About a week ago, a friend plucked Kirsty Gunn's new collection of short stories, "This Place You Return to Is Home," off my bookshelf and said, "Must be a nice career to have."

He was referring to the book's diminutive size - coming in right at 200 pages and just over 7 inches tall, it is a hardcover small and light enough to tuck easily into a coat pocket - and the fact that the New Zealand novelist has indeed made a career out of publishing pint-sized fiction. The books' small physical stature is deceptive, though; once you open them up, Gunn's storytelling expands like a family of nesting dolls set free from their mother.

And that's an apt metaphor, too, for the characters who populate the wide open, rural New Zealand landscapes of Gunn's stories - only most of the children, be they grown-up or not, are seeking to rein in some of the sprawl of their lives. The best way to simplify? Return home, retreat into the safety of their metaphorical mothers' bodies. Of course, this is never a true fix as much as a temporary elixir; Gunn drives, uh, home the message of "You can't go home again" with a velvet hammer.
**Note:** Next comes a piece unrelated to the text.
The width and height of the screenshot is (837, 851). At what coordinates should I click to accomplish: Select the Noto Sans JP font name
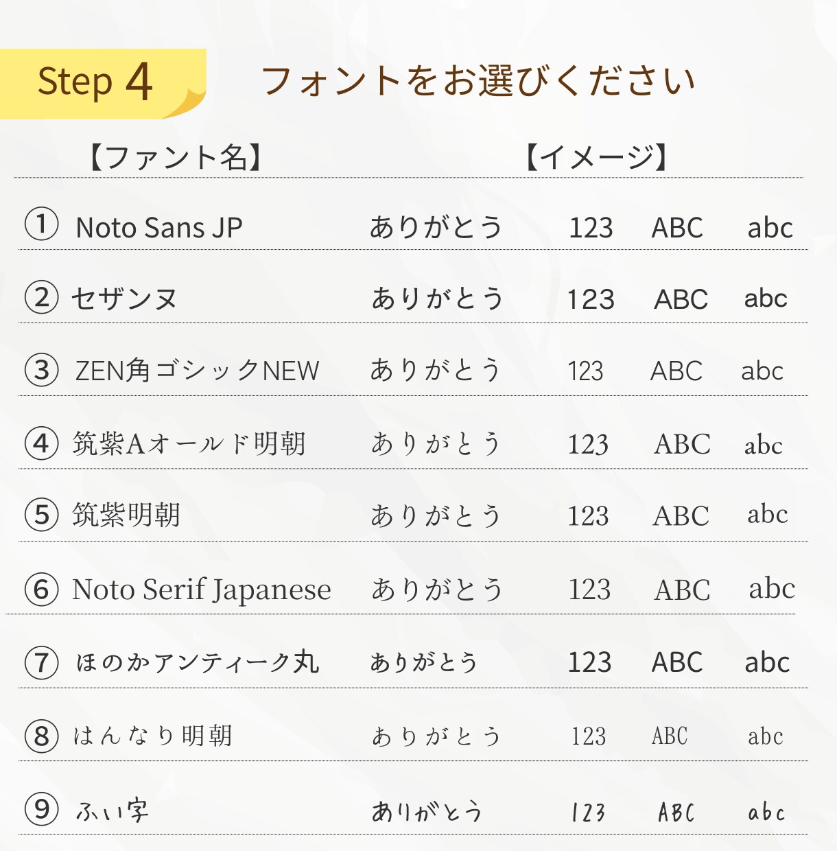click(x=159, y=228)
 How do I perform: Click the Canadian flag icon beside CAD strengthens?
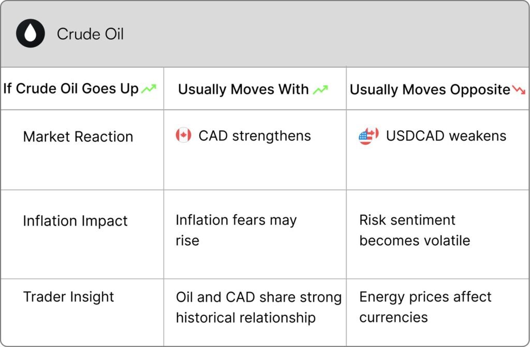[184, 135]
She executes a neat trick with the two-part opener, "Not Much to Go On," the story of a young mother who returns to her hometown with her three small children in tow. The irony, of course, is that her children long to be in their own hometown, the city where their abandoned father awaits. Set in past tense and told with a third-person voice, the mirroring components offer the tale first from the mother's perspective, then her daughter's. One man's liberation is another's jail, Gunn taunts in that quiet way of hers. But wait a minute - abandoned father? Why? How? Satisfactory pay-offs rarely come in Gunn's work, which flows with all the consistency and tangibility of a dream. Even when it's good for you, you're still left with lingering doubts and hungry - but not famished - curiosity.

More of the same in "Everyone Is Sleeping" and "Tinsel Bright," until nostalgia is a bitter pill best left unswallowed and memory is just poison for your head. Idealism clouds judgment. Hindsight is fuzzy. Isolation breeds isolation, and families can't fix the frustrations they created. By the time page two hundred is reached, shadows of the past haunting characters more than in any Stephen King horror story, you realize how truly deceptive size is, as Gunn's weary but ultimately fearless voice weighs awfully heavy in your coat pocket.